Now, therefore, in accordance with Section IX, D of the Agreement and in consideration of the
mutual agreements and covenants hereinafter set forth, the parties agree to amend the Agreement,
effective as of the date hereof, as follows:
1. The reference in the preamble to “SUA Insurance Company and its property and casualty
insurance subsidiaries and affiliates (collectively the “Company”)” shall be deleted and replaced
in its entirety with the following: “SUA Insurance Company and (i) prior to June 19, 2011, its
property and casualty insurance subsidiaries and affiliates and (ii) on or after June 19, 2011, its
property and casualty insurance subsidiaries (collectively the “Company”)”.
2. Except as modified hereby, the Agreement shall remain in full force and effect.

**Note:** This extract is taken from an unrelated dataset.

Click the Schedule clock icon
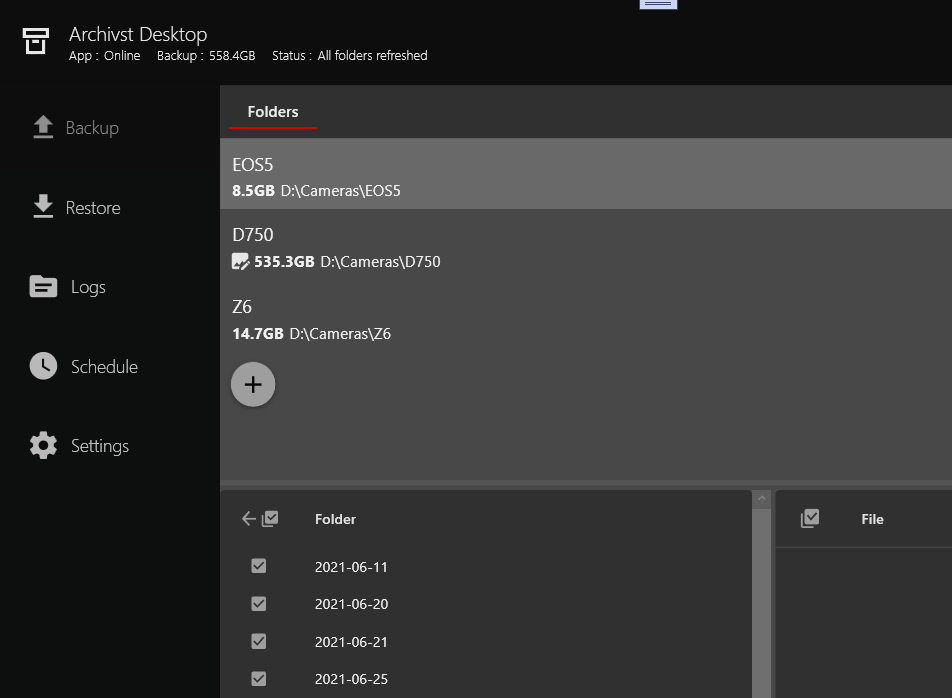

3. This Amendment may be executed in any number of counterparts and by the parties on
different counterparts each in the like form. Each counterpart shall, when executed, be an
original but all the counterparts taken together shall constitute one and the same instrument. The
execution by a party of one or more such counterparts shall constitute execution by that party of
this Amendment. This Amendment shall not be effective until each of the parties has executed at
least one counterpart. Any facsimile copies hereof or signature hereon shall, for all purposes, be
deemed originals.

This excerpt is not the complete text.